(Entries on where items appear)
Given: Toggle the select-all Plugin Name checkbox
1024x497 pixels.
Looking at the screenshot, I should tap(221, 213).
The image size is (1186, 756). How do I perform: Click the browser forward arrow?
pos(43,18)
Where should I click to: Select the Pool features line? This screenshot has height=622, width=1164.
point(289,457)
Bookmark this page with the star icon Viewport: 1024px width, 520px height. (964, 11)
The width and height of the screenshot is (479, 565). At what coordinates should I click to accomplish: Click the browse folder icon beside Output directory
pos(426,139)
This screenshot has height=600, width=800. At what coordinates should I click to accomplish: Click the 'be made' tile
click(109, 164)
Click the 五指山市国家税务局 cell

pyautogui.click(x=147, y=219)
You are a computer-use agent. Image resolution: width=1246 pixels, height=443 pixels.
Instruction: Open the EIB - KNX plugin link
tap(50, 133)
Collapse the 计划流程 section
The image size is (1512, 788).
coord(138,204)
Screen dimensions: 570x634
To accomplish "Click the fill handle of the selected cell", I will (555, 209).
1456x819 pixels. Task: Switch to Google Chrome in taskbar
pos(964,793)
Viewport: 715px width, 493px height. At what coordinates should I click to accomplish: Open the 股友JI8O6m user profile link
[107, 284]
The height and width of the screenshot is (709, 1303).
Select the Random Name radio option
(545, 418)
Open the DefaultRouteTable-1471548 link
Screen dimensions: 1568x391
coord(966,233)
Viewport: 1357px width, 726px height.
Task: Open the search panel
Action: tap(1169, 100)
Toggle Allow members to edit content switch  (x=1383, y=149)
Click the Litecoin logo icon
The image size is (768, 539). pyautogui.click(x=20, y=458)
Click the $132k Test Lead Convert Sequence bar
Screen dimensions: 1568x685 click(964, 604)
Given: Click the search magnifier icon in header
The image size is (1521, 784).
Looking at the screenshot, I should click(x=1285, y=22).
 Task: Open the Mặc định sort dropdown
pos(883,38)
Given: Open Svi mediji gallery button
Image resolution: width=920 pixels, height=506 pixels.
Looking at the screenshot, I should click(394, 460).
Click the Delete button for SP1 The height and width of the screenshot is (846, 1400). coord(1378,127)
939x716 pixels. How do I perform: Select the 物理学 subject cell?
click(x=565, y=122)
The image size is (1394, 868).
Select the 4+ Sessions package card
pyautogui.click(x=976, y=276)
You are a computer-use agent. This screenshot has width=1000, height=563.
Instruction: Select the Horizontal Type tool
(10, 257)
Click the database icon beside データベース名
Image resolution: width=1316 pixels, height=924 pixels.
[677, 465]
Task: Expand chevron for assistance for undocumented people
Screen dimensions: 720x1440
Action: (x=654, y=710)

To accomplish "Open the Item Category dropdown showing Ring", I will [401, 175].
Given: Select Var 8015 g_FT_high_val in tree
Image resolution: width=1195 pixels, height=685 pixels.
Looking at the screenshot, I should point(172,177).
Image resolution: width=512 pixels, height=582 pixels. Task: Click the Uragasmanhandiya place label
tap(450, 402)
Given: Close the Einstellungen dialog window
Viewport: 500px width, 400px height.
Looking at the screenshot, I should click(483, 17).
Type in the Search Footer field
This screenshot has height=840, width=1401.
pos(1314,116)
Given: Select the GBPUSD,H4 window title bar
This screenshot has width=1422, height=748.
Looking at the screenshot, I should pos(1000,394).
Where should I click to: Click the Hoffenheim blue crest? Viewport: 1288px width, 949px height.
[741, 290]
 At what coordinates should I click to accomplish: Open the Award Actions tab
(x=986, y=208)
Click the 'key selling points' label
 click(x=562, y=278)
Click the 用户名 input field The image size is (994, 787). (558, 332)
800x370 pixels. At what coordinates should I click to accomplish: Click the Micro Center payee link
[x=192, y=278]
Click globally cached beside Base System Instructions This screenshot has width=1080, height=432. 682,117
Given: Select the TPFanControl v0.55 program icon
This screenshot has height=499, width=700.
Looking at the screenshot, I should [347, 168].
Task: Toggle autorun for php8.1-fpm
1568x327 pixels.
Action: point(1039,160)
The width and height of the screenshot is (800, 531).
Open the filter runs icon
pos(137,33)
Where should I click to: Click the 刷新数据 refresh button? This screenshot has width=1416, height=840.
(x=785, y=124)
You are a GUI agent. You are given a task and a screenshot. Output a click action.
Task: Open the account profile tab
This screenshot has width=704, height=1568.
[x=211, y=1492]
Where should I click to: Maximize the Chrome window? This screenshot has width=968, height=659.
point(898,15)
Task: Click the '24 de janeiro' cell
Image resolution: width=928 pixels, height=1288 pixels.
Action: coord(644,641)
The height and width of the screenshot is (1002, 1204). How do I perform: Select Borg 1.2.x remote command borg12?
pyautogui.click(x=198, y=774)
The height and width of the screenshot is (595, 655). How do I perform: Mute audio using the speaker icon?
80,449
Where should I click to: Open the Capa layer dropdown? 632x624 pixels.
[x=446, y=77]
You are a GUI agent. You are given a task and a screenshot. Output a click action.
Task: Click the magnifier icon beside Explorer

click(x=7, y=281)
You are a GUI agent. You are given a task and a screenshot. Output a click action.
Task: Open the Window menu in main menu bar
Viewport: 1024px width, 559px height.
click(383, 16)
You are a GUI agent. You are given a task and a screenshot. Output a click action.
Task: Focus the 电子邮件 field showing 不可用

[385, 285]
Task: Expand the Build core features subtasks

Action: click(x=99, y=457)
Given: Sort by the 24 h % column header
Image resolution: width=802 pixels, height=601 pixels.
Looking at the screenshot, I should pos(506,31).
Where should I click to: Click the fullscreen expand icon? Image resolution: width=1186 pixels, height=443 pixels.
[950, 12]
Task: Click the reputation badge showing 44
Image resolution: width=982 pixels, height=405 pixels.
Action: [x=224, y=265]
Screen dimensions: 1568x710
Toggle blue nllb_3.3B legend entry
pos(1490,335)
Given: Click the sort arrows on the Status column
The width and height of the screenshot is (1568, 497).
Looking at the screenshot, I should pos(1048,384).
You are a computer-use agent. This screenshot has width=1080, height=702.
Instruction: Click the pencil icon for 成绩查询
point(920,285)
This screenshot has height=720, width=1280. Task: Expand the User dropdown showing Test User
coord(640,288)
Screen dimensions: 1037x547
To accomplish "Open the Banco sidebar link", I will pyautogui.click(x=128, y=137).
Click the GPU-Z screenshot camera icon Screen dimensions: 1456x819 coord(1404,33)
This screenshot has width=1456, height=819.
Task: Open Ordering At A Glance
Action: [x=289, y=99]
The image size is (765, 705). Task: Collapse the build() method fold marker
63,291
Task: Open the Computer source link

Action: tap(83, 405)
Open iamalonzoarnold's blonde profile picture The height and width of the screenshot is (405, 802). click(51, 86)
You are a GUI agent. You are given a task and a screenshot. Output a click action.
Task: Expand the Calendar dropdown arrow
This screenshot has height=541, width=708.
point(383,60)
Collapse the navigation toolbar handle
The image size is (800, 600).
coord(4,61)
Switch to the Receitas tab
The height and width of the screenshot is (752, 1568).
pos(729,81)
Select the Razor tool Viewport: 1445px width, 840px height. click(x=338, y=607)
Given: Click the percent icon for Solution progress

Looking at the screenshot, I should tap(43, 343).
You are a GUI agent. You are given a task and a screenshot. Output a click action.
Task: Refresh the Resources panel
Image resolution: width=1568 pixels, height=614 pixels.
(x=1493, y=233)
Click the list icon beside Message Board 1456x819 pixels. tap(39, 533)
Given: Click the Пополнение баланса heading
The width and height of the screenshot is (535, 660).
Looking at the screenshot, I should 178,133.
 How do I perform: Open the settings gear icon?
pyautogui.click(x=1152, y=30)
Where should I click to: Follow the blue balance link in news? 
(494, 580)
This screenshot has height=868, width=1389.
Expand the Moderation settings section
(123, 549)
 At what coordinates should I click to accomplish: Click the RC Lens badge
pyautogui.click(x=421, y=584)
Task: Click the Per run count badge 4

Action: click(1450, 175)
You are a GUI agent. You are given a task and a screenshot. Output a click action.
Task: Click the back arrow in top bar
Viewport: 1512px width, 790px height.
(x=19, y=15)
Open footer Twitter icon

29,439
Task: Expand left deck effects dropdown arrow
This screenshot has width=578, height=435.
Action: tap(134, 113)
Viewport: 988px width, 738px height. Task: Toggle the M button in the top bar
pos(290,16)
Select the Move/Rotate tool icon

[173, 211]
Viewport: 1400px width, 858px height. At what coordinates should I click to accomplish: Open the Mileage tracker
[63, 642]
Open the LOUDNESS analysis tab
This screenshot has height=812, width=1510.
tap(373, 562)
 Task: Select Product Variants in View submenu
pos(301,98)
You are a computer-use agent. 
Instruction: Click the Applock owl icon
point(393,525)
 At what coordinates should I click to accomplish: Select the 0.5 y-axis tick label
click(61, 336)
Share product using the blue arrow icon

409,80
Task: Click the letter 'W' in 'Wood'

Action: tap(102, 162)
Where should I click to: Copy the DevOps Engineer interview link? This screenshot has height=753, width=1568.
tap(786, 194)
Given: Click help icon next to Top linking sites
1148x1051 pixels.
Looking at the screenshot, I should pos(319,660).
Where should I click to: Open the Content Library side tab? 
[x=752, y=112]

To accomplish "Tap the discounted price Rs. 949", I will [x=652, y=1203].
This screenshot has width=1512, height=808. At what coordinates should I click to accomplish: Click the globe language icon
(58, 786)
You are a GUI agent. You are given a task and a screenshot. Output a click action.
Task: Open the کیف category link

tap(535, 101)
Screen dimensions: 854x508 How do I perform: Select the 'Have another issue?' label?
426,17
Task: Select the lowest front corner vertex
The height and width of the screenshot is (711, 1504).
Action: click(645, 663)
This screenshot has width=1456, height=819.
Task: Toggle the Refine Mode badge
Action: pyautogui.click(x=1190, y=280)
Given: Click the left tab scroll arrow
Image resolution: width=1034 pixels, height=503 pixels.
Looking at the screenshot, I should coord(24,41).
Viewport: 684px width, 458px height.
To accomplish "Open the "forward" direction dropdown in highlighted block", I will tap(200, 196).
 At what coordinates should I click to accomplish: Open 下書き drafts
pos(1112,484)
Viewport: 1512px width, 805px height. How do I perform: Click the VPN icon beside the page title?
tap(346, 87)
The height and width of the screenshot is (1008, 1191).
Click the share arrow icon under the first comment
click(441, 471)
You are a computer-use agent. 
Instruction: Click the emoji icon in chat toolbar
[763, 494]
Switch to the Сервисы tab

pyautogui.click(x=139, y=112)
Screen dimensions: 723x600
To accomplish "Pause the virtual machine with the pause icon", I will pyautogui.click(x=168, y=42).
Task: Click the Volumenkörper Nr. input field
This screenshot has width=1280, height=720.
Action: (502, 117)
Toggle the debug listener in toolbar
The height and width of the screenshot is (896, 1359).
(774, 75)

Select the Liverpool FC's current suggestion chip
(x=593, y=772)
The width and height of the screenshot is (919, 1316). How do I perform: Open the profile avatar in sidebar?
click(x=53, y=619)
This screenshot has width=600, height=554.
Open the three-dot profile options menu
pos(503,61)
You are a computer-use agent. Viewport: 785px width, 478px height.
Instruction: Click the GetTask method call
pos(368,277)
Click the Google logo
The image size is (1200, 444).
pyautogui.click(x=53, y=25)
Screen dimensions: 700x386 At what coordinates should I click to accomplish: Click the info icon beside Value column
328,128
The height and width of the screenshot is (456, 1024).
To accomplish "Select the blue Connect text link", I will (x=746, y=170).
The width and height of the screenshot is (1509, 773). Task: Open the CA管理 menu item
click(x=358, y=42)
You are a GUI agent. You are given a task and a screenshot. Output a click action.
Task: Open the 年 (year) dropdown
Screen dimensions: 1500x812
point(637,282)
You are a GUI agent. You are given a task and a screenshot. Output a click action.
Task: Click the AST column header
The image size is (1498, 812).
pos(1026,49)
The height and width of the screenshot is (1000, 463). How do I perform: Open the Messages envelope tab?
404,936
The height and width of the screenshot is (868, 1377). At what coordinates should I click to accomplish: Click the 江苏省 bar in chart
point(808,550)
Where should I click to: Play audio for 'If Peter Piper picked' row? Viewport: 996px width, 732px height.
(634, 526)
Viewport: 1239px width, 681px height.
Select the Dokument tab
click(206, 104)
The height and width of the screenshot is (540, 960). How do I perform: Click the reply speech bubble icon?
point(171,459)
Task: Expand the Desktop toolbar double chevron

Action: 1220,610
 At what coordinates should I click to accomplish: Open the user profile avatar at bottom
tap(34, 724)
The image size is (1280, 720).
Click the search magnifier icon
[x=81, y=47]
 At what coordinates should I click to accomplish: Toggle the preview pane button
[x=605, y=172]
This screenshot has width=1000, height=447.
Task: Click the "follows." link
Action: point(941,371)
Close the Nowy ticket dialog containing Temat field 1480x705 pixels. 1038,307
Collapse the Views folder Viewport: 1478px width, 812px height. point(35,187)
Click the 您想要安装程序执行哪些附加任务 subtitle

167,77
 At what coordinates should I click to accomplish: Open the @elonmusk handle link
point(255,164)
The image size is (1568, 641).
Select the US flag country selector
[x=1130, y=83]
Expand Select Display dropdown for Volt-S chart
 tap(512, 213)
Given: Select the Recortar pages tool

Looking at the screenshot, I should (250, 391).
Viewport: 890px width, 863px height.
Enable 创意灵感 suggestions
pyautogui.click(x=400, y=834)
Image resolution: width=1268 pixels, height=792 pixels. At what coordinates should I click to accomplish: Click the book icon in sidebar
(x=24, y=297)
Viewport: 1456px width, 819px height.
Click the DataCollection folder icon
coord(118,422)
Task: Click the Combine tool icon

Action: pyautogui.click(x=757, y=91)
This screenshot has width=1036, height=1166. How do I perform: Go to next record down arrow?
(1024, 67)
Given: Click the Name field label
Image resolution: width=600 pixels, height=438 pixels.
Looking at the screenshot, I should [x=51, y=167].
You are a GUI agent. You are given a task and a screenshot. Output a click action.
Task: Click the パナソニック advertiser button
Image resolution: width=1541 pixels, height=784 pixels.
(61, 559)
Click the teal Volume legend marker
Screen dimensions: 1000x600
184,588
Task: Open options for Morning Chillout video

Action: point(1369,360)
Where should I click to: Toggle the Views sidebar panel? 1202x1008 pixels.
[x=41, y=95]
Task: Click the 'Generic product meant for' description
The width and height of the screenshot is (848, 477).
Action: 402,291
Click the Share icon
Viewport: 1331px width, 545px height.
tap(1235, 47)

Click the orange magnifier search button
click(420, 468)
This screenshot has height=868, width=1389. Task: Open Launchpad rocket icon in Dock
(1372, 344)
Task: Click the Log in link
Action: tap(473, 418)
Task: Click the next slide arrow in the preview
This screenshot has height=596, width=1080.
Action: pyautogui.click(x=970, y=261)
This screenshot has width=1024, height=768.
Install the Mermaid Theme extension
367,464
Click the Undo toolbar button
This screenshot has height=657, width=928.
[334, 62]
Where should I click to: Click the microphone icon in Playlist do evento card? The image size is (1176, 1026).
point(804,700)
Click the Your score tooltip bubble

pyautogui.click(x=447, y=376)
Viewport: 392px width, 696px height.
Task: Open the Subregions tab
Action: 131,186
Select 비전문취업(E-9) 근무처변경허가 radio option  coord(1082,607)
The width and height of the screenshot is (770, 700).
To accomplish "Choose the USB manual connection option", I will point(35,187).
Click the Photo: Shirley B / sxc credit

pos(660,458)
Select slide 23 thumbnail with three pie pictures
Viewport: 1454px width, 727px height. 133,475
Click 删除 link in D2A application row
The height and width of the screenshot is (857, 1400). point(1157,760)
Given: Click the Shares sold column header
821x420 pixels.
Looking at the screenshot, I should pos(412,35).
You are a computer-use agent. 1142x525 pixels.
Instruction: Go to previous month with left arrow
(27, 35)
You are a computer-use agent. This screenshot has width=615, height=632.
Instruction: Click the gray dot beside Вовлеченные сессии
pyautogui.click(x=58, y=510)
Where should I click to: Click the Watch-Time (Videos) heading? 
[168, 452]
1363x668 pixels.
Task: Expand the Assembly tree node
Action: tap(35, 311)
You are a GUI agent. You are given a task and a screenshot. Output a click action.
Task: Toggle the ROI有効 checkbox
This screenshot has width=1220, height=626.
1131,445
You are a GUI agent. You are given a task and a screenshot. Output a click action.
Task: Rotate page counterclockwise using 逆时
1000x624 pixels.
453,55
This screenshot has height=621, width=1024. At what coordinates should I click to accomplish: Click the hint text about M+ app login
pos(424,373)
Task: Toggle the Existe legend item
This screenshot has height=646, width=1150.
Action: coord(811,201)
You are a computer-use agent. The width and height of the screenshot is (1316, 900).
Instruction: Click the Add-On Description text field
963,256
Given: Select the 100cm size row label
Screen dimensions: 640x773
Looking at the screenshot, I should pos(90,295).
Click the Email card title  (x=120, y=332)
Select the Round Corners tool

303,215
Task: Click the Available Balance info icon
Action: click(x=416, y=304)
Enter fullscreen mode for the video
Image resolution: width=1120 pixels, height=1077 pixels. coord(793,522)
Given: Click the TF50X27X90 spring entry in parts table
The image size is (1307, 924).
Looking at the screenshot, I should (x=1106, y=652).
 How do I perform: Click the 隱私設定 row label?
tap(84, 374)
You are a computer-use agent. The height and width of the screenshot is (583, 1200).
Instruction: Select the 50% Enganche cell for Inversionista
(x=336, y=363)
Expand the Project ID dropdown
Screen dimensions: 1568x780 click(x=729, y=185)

▶ YOUR GOAL:
From the material, print verbatim the part that opens with the line containing "The height and width of the screenshot is (595, 655)." and closes with the line containing "click(x=7, y=281)", including both of those lines.

▶ EXERCISE SOLUTION:
The height and width of the screenshot is (595, 655). How do I perform: Mute audio using the speaker icon?
80,449
Where should I click to: Open the Capa layer dropdown? 632x624 pixels.
[x=446, y=77]
You are a GUI agent. You are given a task and a screenshot. Output a click action.
Task: Click the magnifier icon beside Explorer

click(x=7, y=281)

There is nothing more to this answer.